The FID converged after 20k steps, and there was no significant improvement in sample quality since then. Below are the style mixing results of the trained generator. The identity of each character and the facial expression/direction are disentangled quite well.
StyleGAN2 + ADA
Training Generative Adversarial Networks with Limited Data uses differentiable non-leaking data augmentation on both the real and generated images, and the augmentation probability is adaptively chosen according to the discriminator output distribution. With the proposed augmentation, the authors managed to train the generator with only 1k images.
In my experiments with the default settings, the model collapsed and could not recover from it when training from scratch.
Train from scratch: 100k steps
Starting from the FFHQ pre-trained model, it successfully learned to generate realistic cartoon images.
Transfer from FFHQ: 30k steps
Latent Space Exploration
GANSpace
GANSpace samples a large number of style vectors and estimates the principal axes using the activated features.
Close-form factorization
Close-form factorization does not require sampling. It simply uses the eigen direction of the first affine layer's weight.

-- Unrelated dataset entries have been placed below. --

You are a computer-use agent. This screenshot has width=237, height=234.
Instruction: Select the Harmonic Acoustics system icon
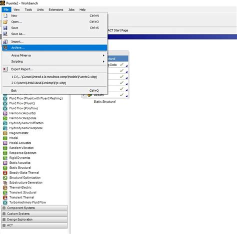[5, 113]
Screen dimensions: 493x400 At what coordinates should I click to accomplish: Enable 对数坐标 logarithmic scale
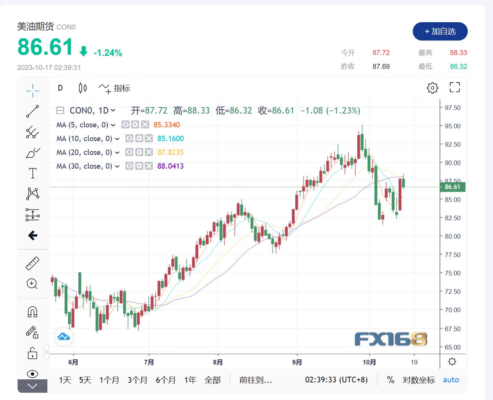(418, 380)
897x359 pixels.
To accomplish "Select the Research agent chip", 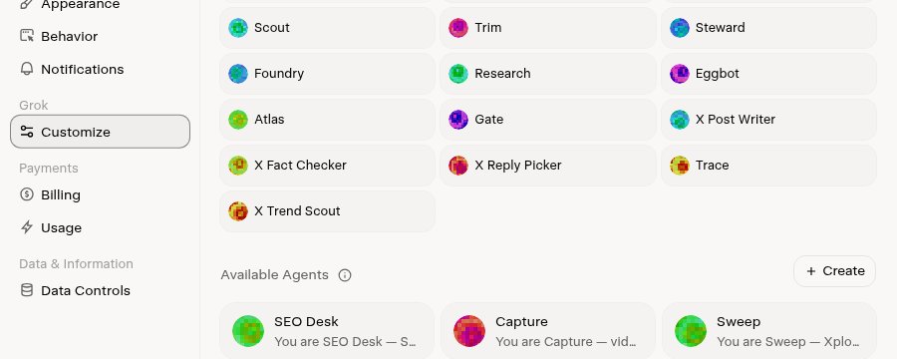I will pyautogui.click(x=548, y=73).
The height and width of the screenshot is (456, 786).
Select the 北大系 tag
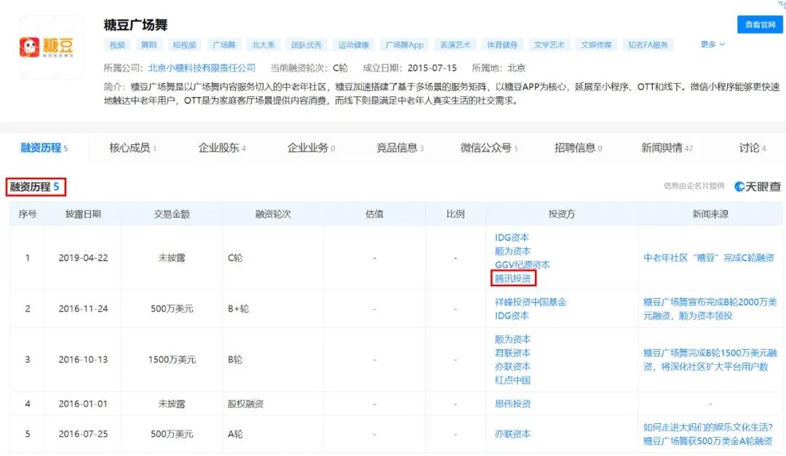263,44
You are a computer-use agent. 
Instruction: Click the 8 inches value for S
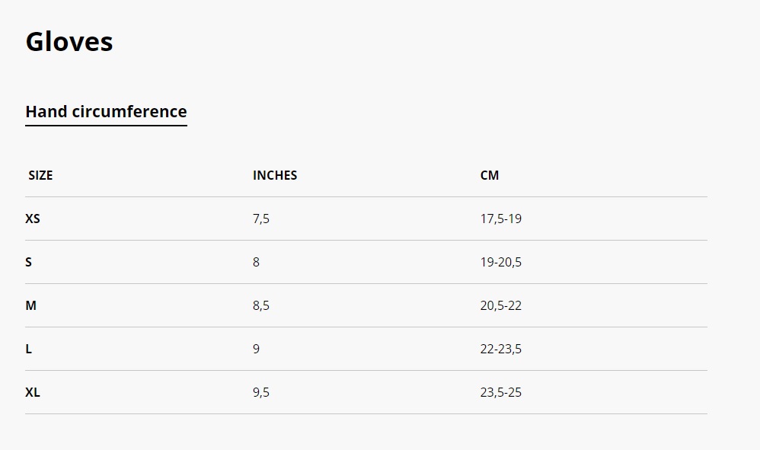point(256,263)
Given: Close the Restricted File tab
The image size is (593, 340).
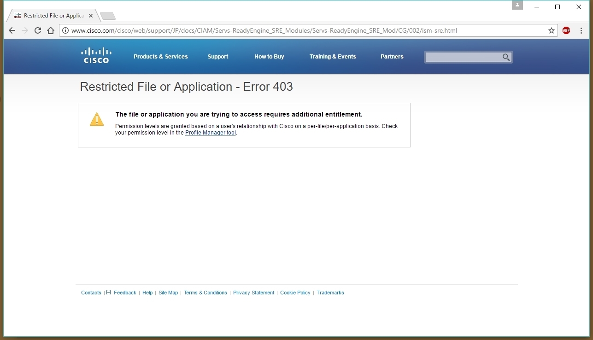Looking at the screenshot, I should click(x=91, y=16).
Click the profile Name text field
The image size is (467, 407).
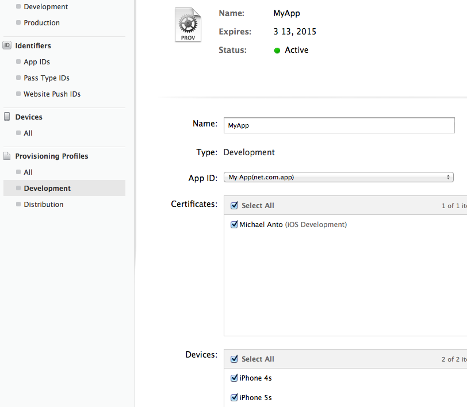click(339, 125)
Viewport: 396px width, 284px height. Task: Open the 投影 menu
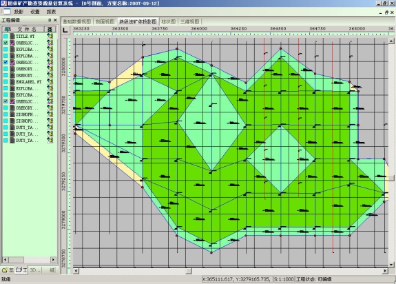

I found gradio module pretty useful for the latent space exploration. It lets one test the deep models interactively on web browsers.
*Meme generation time*
U-GAT-IT
U-GAT-IT is an image-to-image translation method that achieved great success in face2anime task. It uses CAM modules to extract the attention and AdaLIN modules to learn instance/layer norm balance. I used 1000 samples from Asian face dataset for the input faces. The model uses cycle-consistency loss with multiple discriminators and generators, so I had to downscale the images to 128x128 to fit batchsize 4 in 11GB GPU memory.
250k steps
The model captures the direction and the shape of the face but does not preserve detailed attributes. It is mainly because U-GAT-IT is an unsupervised method that finds one-to-one mapping between the two distributions, but the attributes differ in the input and output domain.
StyleGAN2 + U-GAT-IT
I attached the output of the FFHQ-trained styleGAN2 to the trained U-GAT-IT model to explore the learned space. Even though the face generation model is trained mostly on caucasian faces and the image translation model is trained on Asian faces, they work pretty well together.
Conclusion
- By transferring the model that has already been trained on large data sharing similar semantics with small target dataset, it is possible to learn a 256 image generation model within half a day.
- Since the generative model essentially learns the distribution of prepared data, characteristics that are not present in the train data cannot be learned nor generated. If one wants to train an unsupervised image translation model that preserves the characteristics of a person (such as hairstyle, gender, etc.), one may need to prepare the data so that the distributions of the feature match, or approach it with a style transfer method that only changes the low-level texture. A simple yet effective baseline: FreezeG
Additional Results
- Have tried Differentiable Augmentation for Data-Efficient GAN Training, but ADA seems to work better in this case.
Method | FID (30k iter) |
---|---|
Baseline | 75.96 |
FreezeD | 50.74 |
DiffAug | 63.74 |
ADA | 46.23 |
FreezeD + DiffAug | 45.24 |
FreezeD + ADA | 38.94 |
- Training from scratch: The lightweight model from an Unofficial Implementation of Towards Faster and Stabilized GAN Training for High-fidelity Few-shot Image Synthesis converges after 150k, but the operations (cutout, translation) used in DiffAug seems to leak.